After some time, Chris and his wife found that a debt-free lifestyle also came with its own set of benefits. With no debt and plenty of cash on hand, they felt far less pressure to get the things that debt typically buys. They found themselves content to lead a modest life, to control their cash flow, and to travel. They found that their frugality and high savings rate could buy freedom, and they relished in the purchase.
Recognize that Mistakes Aren’t the End of the Line
Interestingly, Chris concedes that he and his wife have made some mistakes along the way. For example, in the early 2000’s, they were busy paying off their mortgage. While that has been a huge boon for them, the “return” they earned for prepayment was only equal to the interest rate on their mortgage. According to Chris, they could have done much better by investing in stocks and in real estate.
But that wasn’t their only “mistake.” Three years ago, when his wife became pregnant, they gave into peer pressure and purchased two brand-new automobiles. The prospect of having a child made them believe that they had to default to more common aspirations.
Meanwhile, they’ve also had issues on the investment front. They’ve hired and fired some investment managers, some of whom did a poor job of managing their money. Though adept at living beneath their means, avoiding debt, and saving, they weren’t skilled investors.
The saving grace is that Chris and his wife are doing the big things right. They are living beneath their means, they are staying out of debt, and they are saving 50 percent of their income. Those are each financial fundamentals. When you get those right, you can afford to make a few mistakes without having your plans completely crushed.
Early retirement is possible, but you have to master the basics of good money management.
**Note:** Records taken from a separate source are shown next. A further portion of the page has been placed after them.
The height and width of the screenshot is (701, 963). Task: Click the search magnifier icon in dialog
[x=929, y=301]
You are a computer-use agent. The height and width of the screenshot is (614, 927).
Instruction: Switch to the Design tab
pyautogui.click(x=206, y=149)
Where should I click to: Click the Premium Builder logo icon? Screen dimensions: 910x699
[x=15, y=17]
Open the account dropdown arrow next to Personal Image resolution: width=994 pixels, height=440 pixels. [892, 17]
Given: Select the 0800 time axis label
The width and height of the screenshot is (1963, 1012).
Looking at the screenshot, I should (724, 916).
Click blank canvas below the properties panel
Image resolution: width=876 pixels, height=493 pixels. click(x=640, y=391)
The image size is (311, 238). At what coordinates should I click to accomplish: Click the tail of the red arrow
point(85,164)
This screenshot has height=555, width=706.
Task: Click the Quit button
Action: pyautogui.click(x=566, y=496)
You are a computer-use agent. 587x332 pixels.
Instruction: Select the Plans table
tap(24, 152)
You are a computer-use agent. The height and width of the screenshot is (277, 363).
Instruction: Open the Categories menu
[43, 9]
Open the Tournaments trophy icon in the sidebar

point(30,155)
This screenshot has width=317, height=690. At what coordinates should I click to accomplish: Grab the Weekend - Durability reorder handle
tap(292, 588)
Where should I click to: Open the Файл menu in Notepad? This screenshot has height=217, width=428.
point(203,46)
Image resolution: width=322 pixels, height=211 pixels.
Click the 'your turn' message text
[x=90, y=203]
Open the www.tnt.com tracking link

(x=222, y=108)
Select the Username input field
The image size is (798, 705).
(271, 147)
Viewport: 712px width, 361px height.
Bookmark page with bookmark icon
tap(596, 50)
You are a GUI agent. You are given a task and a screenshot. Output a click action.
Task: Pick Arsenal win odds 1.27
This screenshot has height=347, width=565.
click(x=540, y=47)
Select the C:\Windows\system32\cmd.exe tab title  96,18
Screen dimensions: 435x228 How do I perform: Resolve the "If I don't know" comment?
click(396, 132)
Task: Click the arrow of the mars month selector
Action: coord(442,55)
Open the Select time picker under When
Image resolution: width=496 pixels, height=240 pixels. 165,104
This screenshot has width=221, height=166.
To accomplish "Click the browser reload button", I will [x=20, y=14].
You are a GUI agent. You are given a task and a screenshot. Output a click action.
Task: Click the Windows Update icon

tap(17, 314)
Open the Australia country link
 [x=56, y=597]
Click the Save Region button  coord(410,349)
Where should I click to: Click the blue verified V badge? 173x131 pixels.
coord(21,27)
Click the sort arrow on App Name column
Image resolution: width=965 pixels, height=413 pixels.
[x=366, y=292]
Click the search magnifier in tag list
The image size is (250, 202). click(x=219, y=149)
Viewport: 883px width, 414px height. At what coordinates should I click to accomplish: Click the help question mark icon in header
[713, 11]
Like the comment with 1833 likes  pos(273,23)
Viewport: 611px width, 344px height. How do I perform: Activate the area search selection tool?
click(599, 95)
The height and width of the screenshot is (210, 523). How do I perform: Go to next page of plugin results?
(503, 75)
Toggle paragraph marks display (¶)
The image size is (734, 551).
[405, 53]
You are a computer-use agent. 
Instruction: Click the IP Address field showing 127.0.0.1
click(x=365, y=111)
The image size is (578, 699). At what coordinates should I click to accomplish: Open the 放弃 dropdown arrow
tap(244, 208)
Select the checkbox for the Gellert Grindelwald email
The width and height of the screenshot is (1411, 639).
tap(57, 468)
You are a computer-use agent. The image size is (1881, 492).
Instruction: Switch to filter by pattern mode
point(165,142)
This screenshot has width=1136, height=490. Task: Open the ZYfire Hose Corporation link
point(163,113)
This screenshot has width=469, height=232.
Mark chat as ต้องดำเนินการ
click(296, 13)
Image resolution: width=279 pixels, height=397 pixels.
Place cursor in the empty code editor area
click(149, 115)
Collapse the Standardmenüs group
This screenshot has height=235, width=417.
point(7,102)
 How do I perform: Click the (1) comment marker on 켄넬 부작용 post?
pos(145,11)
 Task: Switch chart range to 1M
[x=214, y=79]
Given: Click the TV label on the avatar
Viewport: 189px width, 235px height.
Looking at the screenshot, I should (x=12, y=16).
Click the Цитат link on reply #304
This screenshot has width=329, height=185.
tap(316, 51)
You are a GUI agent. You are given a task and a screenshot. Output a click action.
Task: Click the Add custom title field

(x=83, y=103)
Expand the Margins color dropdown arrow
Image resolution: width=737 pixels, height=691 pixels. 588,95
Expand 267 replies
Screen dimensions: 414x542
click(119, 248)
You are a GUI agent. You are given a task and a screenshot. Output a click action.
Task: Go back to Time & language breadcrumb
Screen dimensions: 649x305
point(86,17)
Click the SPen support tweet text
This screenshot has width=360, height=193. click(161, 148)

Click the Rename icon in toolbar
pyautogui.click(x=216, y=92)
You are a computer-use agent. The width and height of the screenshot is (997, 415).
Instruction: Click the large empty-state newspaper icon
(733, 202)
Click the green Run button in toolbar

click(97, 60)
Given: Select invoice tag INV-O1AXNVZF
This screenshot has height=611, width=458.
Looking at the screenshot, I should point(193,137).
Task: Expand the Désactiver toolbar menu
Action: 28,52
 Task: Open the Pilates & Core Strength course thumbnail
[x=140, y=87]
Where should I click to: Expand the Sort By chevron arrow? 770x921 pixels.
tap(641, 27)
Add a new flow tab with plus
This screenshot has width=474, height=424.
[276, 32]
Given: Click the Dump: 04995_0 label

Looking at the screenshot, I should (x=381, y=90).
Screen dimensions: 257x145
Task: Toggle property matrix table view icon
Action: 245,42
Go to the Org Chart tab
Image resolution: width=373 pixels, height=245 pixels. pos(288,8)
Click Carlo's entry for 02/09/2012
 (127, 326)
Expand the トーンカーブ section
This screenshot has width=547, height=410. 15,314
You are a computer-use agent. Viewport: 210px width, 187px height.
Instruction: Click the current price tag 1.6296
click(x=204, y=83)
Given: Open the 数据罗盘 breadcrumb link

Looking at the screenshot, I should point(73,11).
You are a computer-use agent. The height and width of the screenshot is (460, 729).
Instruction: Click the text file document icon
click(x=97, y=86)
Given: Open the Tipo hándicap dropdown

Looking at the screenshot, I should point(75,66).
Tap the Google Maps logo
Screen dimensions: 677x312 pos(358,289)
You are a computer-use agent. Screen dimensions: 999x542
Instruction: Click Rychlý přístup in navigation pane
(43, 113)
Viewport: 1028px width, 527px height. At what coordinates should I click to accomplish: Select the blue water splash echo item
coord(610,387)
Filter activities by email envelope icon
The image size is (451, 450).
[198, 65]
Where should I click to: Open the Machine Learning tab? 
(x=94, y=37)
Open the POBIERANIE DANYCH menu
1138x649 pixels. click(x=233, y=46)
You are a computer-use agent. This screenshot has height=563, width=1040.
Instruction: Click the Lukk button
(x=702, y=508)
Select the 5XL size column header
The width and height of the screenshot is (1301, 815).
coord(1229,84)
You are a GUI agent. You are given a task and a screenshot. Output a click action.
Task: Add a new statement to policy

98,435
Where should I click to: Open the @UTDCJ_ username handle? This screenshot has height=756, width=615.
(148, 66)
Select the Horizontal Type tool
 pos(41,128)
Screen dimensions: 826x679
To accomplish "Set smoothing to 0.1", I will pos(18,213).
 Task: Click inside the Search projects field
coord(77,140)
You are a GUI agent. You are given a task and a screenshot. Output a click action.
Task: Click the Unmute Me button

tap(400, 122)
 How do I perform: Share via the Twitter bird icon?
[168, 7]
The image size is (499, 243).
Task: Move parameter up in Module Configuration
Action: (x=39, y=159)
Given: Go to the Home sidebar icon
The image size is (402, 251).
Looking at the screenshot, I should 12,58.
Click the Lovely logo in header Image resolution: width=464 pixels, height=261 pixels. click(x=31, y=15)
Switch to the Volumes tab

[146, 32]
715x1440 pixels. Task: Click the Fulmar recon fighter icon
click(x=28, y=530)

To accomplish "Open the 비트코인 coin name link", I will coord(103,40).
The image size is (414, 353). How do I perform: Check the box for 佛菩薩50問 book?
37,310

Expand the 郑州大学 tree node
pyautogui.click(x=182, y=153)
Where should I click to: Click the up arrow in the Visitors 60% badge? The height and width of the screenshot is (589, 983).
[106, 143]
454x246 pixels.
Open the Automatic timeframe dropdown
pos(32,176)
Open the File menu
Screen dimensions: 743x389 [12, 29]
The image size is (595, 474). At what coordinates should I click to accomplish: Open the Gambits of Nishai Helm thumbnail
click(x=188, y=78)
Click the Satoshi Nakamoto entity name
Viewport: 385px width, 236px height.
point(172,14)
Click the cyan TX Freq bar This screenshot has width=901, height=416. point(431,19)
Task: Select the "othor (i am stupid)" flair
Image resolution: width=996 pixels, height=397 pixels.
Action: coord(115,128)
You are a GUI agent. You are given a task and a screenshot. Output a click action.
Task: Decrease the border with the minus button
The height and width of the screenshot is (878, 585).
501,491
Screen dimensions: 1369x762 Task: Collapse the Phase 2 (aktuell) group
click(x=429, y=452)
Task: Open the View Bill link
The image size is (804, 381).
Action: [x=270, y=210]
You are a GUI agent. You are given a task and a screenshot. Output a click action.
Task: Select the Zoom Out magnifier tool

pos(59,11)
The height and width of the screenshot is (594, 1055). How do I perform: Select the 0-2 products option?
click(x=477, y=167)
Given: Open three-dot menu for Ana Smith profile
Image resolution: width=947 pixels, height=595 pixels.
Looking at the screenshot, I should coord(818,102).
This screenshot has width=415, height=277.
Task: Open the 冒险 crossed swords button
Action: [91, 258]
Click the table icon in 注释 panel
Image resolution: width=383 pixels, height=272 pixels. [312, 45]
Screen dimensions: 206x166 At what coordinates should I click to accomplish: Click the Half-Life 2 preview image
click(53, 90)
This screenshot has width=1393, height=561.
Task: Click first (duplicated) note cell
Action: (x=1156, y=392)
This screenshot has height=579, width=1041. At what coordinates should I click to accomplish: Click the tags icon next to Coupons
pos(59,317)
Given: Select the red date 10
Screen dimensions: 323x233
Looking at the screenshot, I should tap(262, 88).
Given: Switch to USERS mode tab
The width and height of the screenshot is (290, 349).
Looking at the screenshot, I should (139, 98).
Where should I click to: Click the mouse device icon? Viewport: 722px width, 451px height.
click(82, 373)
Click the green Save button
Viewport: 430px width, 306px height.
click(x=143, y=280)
While many people focus their energy on finding the right investments, lowering investment fees, and getting the best rates on mortgages and credit cards, none of those efforts match the benefits of saving 50 percent of your income.
If you get the basics right, retiring early can become much less of a dream and much more of a reality. And as Chris’ story goes to show, you don’t have to do everything perfect either.